▶ TASK TO COMPLETE: Count every line in the following entries where the word "agent" appears. Give the count alone.

▶ DATA FOR THIS EXERCISE:
◇ ◇ ◇ ◇
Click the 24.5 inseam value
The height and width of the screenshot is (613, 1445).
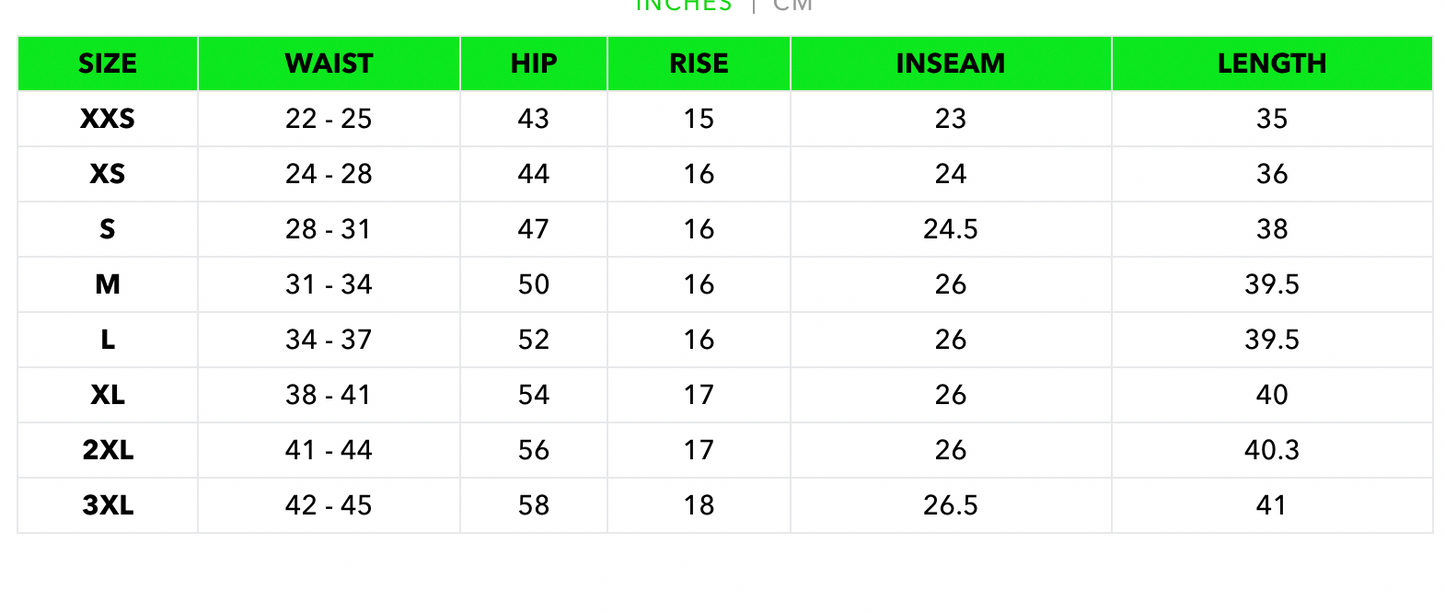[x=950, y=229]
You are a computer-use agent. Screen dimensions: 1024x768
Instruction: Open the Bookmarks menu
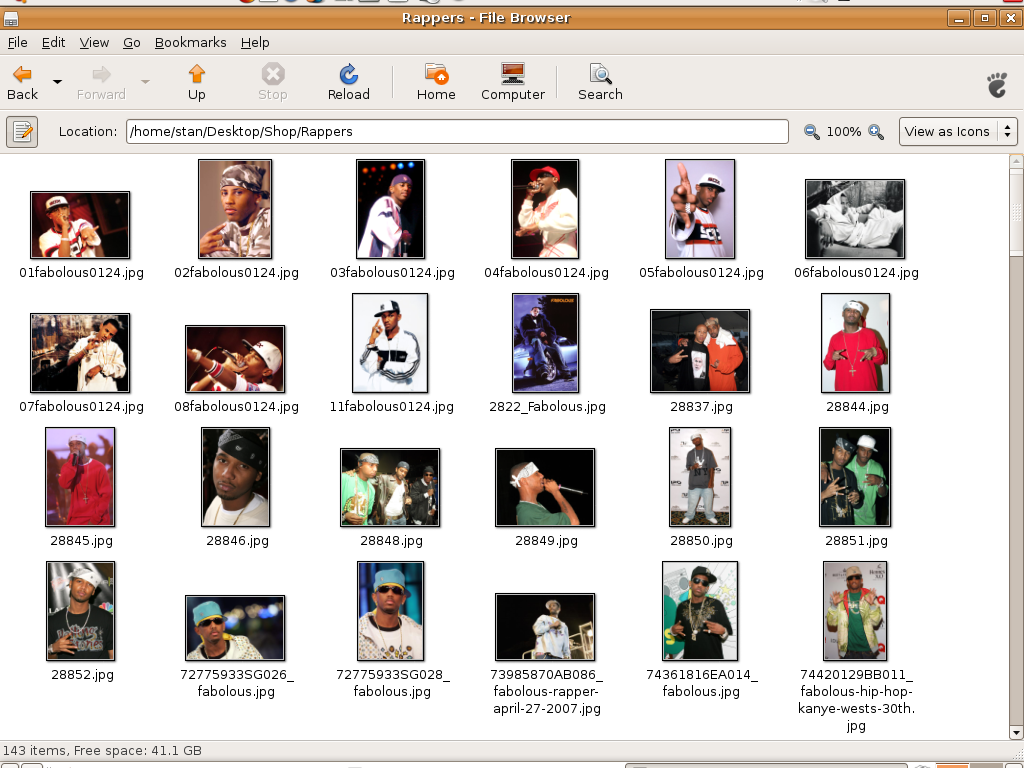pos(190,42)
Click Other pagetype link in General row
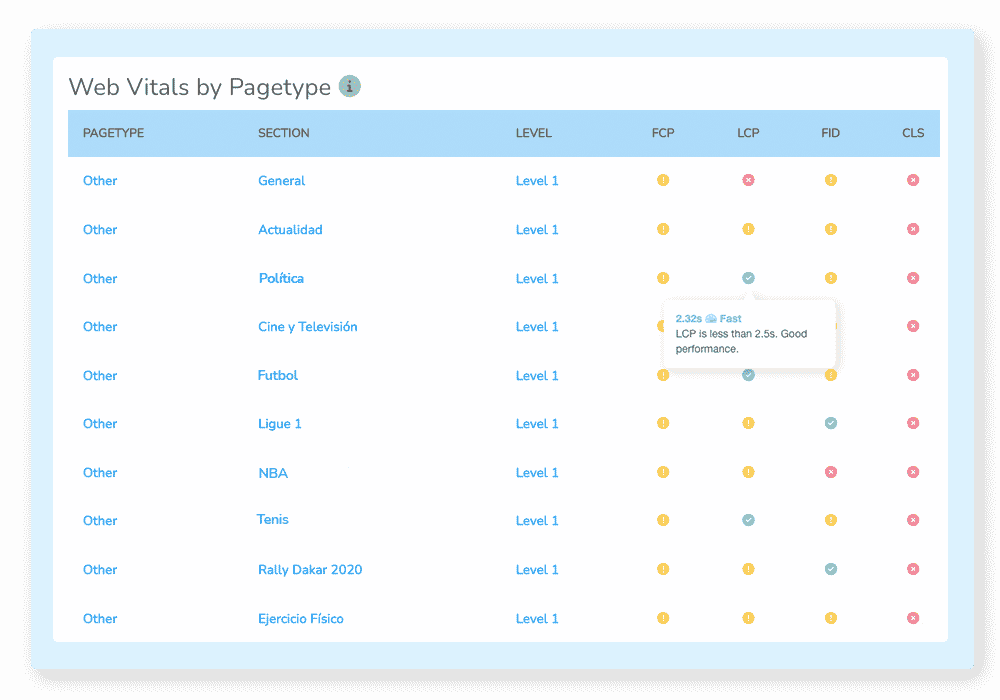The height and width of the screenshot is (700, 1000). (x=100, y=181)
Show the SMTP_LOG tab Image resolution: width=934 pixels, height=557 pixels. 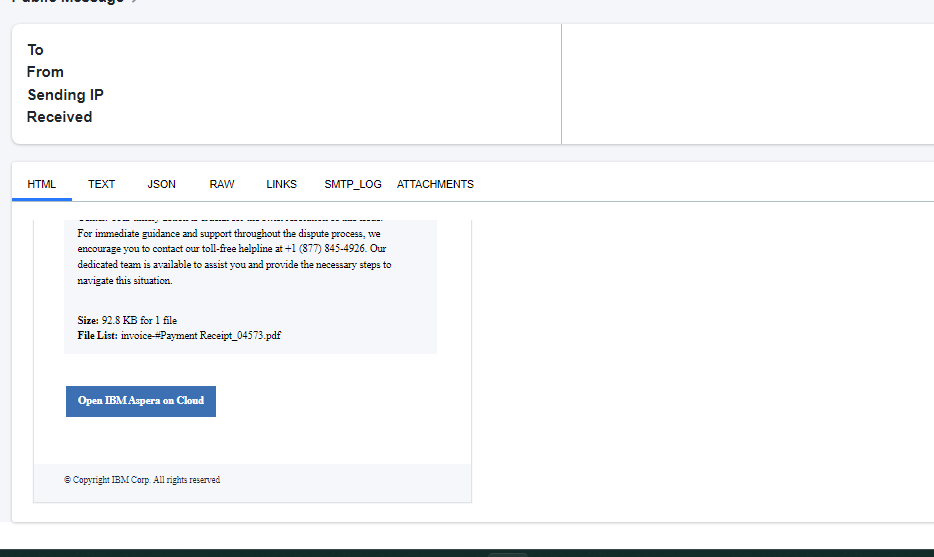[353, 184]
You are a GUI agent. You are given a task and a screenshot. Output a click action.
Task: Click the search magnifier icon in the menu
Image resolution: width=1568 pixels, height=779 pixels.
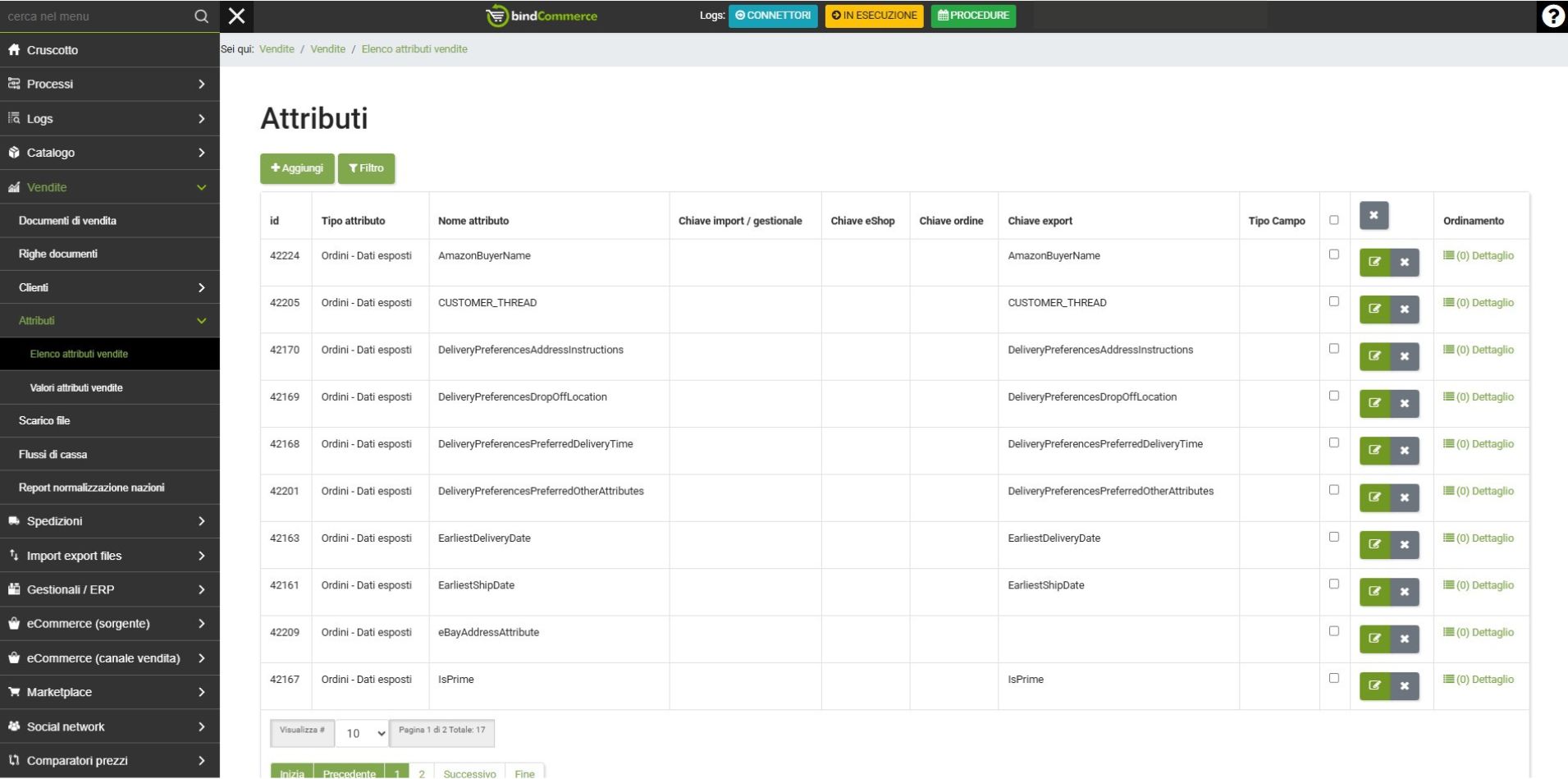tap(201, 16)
◇ ◇ ◇ ◇
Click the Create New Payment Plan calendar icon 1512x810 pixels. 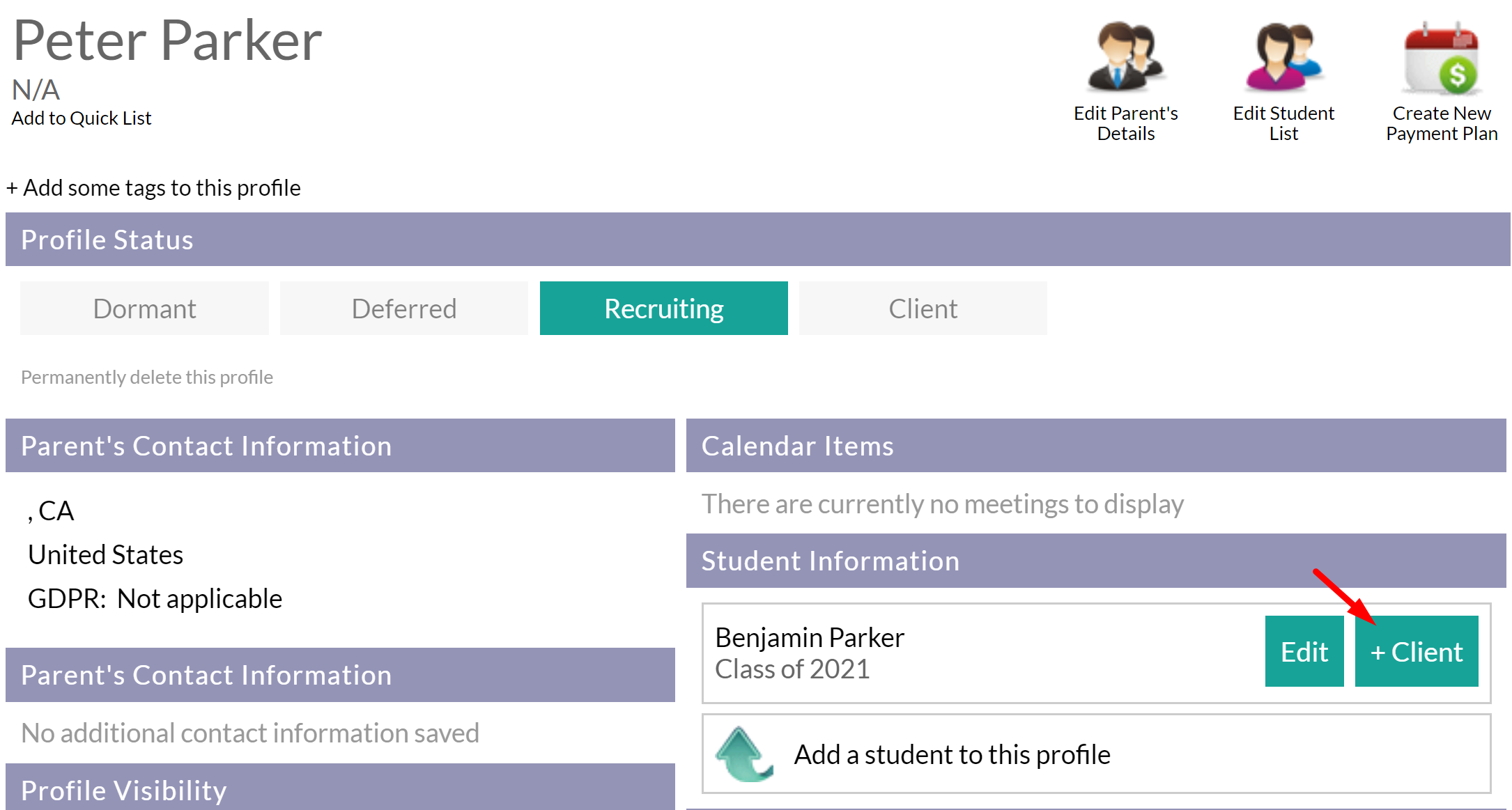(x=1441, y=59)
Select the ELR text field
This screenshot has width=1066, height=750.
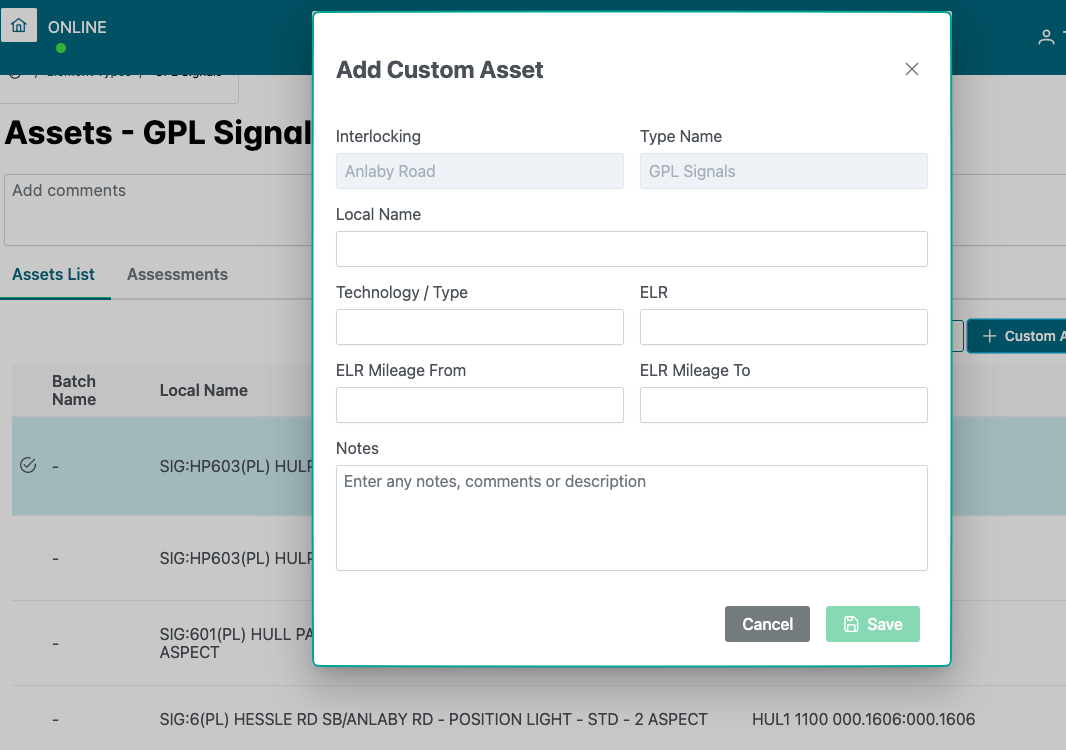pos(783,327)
◇ ◇ ◇ ◇
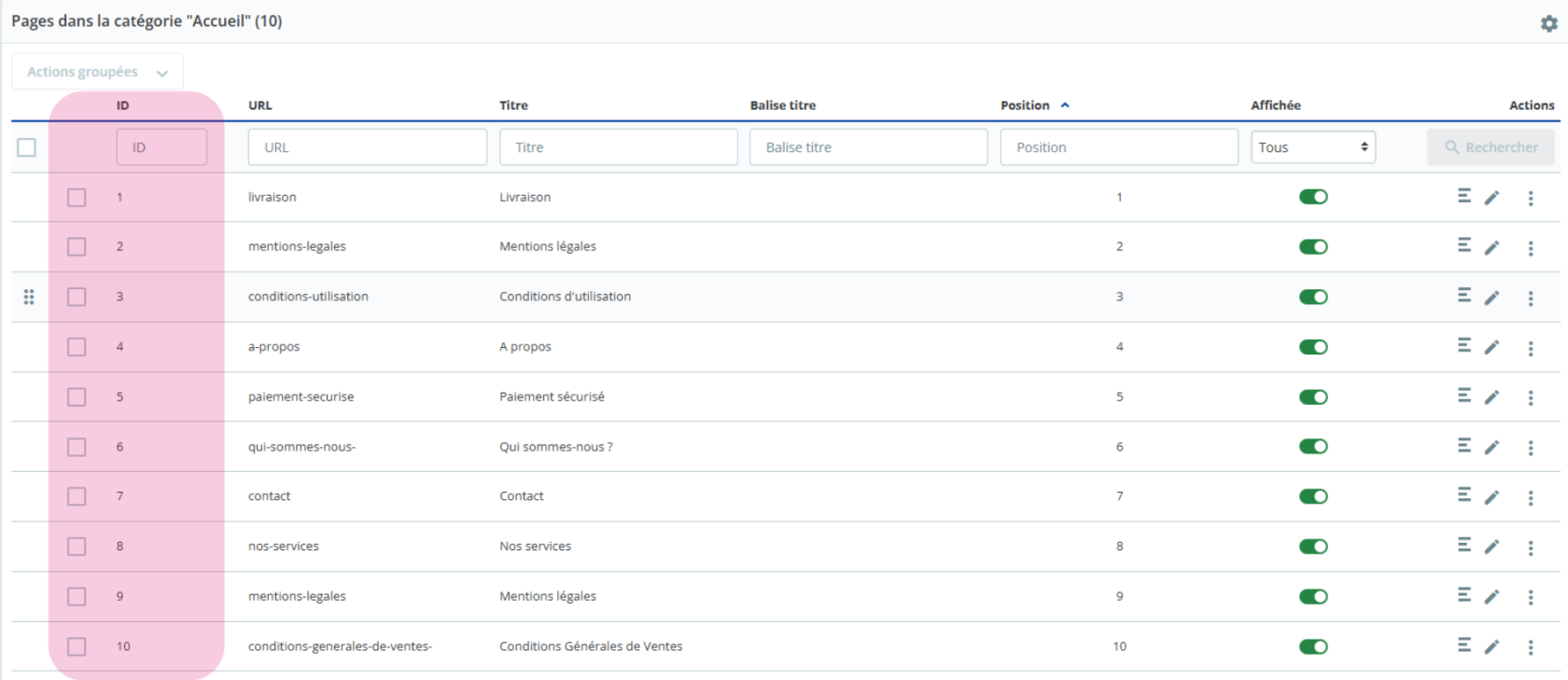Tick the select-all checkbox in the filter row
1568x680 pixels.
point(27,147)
◇ ◇ ◇ ◇
▶ EXERCISE SOLUTION: 2